Shiznay ran after him. ‘Waitaminute!’

Her father was blocking the door of the Mughal Dynasty. ‘You have to pay, sir. Do you hear me, sir? You have to pay before you leave.’

Mr Dine raised his right hand, as if he was brushing away a fly. There was nothing in it, no force. It was a gesture. Nevertheless, Shiznay’s father was suddenly sitting on the carpet and Mr Dine was gone.

Shiznay ran out into the street.

The lights of passing cars were blurred by the heavy rain. There was no sign of Mr Dine.

She looked around, baffled at how he could have disappeared so rapidly. Out of the corner of her eye, Shiznay had a fleeting impression of something leaving the pavement in a fluid leap that took it up onto a two-storey roof fifty yards away.

But that could only have been her imagination.

FOUR

The chain link bit into her fingers. Gwen wailed in pain and fear as the drape of fencing she was swinging from began to tear out from its moorings.

‘Got you,’ said Jack, and he had. He held her by the wrists. With a grunt of effort, he pulled her up onto the path.

‘Oh shit,’ she murmured. She had to lay where she was for a moment, her heart pounding. She rubbed at her throbbing fingers.

‘I thought I was gonna-’

‘But you didn’t,’ said Jack.

‘But I thought I was-’

‘But you didn’t,’ said Jack.

Gwen took a deep breath. ‘Thank you.’

Jack shrugged off her gratitude. He seemed scratchy and aggravated, and not quite himself.

The mob had disappeared up the bank. Jack was already heading for the embankment steps.

‘Coming?’ he asked.

She got to her feet and followed him.

‘Are you all right?’ she asked.

‘If this turns out not to be the End of the World, I’m going to be reading everyone the riot act when we’re done.’

‘And if it is the End of the World?’

Jack was taking the steps two at a time. ‘Then I’ll stick to the main points in the time available.’

‘Jack?’

‘Amateur hour,’ he said, more to himself than her. ‘This is a mess, even by our own high standards.’

‘Jack!’

He ignored her. He wasn’t stopping. They could hear voices up ahead, and see flashing blue lights strobing and bouncing off the shadowy buildings before them.

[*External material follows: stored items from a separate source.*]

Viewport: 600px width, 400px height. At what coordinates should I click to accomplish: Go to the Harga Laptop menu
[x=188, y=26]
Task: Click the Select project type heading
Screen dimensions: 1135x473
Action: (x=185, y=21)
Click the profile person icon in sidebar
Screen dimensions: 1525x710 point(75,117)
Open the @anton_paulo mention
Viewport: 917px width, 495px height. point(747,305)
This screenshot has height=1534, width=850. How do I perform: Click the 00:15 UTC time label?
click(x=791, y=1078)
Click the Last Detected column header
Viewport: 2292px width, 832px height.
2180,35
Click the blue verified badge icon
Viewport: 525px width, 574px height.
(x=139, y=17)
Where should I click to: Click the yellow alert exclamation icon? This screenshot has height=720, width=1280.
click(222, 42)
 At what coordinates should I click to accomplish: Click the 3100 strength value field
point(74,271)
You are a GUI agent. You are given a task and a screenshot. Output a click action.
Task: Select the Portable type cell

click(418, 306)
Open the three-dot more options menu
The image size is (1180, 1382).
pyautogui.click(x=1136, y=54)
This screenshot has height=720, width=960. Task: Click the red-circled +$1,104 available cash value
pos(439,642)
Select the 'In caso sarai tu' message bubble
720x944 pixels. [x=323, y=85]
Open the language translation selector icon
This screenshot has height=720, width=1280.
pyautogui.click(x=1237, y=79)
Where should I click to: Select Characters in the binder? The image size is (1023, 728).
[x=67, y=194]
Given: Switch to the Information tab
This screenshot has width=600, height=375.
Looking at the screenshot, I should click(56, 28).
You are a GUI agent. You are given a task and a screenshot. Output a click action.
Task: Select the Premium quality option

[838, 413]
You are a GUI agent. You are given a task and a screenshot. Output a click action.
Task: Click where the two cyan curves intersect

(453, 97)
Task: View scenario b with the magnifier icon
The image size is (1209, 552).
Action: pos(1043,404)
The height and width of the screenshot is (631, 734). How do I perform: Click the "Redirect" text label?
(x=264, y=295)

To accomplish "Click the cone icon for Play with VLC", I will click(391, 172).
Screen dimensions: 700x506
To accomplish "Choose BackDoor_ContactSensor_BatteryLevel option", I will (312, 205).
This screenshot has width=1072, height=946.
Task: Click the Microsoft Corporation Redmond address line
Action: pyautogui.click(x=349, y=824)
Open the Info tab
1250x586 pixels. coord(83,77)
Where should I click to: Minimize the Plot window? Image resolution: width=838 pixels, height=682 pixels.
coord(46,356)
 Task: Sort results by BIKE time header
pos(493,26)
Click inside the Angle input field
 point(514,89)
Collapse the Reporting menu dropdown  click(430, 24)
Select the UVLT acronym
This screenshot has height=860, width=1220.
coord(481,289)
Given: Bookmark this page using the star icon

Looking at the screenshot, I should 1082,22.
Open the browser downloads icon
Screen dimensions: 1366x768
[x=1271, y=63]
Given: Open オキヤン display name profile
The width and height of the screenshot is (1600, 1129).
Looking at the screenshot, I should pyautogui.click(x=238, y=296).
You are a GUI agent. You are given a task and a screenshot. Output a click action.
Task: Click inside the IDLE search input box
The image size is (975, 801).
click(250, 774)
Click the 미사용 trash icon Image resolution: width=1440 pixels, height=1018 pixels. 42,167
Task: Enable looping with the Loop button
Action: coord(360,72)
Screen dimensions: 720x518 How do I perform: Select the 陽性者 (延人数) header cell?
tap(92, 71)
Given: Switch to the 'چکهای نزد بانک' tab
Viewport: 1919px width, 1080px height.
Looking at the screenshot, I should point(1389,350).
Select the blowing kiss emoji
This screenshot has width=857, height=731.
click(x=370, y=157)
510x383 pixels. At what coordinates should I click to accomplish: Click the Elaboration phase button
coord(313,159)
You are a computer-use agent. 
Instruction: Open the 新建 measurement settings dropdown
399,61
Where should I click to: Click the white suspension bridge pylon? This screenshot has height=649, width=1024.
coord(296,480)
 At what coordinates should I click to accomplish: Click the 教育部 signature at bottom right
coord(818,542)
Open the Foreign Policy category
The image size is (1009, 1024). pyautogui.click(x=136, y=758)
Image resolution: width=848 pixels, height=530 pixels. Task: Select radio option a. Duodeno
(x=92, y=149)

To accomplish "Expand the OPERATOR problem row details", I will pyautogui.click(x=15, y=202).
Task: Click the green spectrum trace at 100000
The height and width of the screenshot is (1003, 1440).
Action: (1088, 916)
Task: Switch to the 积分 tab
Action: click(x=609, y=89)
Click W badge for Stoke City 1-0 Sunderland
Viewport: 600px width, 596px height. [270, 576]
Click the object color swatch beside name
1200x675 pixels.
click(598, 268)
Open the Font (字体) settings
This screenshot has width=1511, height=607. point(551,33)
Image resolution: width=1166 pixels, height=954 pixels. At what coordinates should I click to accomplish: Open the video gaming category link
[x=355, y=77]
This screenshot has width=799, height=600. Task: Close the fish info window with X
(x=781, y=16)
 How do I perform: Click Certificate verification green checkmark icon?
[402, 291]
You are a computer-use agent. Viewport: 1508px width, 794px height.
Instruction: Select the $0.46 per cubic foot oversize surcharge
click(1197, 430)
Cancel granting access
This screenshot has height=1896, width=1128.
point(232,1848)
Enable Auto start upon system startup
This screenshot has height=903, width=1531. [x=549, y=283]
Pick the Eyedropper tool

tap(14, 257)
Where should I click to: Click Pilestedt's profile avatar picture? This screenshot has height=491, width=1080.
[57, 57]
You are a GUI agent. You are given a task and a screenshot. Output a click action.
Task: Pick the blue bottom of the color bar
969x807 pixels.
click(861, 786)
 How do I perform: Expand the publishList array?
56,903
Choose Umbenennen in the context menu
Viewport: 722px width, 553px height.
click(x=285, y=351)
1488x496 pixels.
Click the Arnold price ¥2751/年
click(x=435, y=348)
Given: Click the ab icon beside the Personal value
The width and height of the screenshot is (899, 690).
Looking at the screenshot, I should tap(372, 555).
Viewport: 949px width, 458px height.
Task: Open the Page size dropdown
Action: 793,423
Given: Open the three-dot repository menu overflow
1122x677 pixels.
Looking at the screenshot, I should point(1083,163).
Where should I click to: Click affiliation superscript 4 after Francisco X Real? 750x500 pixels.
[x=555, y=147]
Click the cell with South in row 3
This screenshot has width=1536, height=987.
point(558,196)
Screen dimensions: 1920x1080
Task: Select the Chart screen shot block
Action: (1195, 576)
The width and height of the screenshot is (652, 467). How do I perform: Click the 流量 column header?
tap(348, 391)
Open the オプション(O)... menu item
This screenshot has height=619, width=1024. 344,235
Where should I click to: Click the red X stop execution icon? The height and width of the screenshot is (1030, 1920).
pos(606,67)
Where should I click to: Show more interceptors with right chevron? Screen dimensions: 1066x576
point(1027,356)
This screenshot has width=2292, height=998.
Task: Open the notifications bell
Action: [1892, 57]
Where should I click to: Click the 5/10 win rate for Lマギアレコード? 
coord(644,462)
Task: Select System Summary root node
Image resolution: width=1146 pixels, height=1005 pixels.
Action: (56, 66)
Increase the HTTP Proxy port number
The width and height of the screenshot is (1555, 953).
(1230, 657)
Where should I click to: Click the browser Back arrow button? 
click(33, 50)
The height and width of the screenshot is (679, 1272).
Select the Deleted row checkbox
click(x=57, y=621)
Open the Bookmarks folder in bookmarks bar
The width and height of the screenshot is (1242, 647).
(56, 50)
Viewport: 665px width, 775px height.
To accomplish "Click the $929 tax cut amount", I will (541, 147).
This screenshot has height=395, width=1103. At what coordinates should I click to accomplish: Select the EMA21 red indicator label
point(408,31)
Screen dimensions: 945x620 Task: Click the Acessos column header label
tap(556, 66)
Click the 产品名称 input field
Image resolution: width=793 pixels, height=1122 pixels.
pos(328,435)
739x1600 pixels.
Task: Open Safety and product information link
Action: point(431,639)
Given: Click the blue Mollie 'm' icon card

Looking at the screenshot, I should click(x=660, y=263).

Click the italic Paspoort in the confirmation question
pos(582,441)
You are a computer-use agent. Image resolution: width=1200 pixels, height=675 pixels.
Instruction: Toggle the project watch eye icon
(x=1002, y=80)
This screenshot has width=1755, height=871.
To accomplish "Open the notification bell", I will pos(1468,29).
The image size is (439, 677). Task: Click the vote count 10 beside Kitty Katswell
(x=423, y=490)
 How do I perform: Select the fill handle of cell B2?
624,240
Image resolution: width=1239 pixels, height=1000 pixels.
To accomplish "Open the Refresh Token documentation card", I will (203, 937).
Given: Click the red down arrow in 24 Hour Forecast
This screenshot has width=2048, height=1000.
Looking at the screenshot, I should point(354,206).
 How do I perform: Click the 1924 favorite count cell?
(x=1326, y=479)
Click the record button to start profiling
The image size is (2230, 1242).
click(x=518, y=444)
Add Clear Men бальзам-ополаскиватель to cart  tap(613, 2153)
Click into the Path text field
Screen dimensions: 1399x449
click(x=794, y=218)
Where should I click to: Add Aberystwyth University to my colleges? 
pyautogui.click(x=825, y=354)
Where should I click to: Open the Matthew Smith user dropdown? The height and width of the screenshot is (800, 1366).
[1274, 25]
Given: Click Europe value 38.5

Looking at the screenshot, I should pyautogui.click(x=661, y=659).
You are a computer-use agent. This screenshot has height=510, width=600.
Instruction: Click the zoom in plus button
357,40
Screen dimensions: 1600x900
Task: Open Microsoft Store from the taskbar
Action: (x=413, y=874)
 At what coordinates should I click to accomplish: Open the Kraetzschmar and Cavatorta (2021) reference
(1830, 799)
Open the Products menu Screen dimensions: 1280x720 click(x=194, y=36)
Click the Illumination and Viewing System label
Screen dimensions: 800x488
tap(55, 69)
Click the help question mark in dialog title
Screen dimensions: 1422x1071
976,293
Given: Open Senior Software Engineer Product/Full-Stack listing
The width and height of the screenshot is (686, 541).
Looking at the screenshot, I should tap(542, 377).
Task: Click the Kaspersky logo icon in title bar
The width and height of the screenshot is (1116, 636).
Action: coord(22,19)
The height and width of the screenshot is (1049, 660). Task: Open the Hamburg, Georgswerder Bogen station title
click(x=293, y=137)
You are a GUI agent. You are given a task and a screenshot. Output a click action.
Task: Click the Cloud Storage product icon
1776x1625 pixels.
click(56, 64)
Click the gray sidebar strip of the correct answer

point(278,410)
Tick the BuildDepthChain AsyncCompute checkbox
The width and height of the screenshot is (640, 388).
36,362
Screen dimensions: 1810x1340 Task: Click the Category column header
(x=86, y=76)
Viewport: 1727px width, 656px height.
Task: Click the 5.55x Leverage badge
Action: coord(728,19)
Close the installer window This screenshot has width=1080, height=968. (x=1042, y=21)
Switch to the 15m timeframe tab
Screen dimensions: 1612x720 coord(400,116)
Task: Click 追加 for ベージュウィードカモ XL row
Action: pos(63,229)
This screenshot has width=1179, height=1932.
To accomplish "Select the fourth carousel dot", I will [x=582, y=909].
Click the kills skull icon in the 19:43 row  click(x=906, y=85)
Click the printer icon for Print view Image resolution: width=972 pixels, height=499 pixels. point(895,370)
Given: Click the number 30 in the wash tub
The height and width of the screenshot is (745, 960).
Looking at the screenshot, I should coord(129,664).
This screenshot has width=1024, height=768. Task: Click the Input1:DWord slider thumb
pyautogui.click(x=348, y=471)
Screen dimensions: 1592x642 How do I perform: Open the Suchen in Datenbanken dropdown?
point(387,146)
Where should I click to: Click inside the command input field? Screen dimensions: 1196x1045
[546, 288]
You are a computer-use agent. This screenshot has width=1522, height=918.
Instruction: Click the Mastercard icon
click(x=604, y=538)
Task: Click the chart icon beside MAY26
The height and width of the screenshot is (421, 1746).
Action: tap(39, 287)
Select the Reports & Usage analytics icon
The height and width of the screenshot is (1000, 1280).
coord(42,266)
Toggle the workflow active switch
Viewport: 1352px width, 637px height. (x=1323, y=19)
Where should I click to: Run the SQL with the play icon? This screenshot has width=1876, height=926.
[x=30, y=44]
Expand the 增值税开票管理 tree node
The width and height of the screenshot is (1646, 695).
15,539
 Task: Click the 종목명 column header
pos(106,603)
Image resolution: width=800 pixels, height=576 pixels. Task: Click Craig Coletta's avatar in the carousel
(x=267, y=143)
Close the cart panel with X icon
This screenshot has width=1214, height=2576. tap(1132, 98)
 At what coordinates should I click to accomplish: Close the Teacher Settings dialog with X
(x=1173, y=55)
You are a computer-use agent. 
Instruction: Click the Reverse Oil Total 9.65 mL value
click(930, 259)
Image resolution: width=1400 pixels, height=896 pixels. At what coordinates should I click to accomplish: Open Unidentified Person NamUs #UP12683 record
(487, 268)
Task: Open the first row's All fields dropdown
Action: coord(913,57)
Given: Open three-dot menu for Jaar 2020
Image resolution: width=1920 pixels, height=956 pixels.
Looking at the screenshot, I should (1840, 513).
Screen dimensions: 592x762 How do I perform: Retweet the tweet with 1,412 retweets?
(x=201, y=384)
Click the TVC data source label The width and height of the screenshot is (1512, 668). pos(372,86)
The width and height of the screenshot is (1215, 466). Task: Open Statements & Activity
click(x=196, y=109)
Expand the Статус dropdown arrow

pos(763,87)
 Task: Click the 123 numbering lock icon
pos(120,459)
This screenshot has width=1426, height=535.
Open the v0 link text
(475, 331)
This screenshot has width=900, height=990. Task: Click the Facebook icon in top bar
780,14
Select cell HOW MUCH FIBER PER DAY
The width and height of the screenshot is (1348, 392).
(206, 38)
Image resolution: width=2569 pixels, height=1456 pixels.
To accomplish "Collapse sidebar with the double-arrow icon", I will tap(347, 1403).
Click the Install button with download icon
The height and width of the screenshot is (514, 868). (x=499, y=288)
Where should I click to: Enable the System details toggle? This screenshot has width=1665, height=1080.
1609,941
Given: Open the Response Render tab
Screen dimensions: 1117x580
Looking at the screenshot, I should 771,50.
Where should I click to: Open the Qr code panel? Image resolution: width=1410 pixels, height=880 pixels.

‘I’ll take that,’ Owen told the policeman.

To emphasise his instruction, he clouted the policeman around the back of the head with the grip of his side-arm. The policeman slumped forwards across the boot of his unit. Owen dug the object out of his clenched fist. The rest of the crowd closed in, clamouring for him, grabbing at his clothes and his hair.

Pain was helping him heaps. The pain of being smacked in the mouth had lent Owen a wonderful sense of clarity and prickly anger that buoyed him up. He kicked and punched back at the crowd, relishing each pay-back impact, and began fighting his way clear of the milling, uncoordinated pack.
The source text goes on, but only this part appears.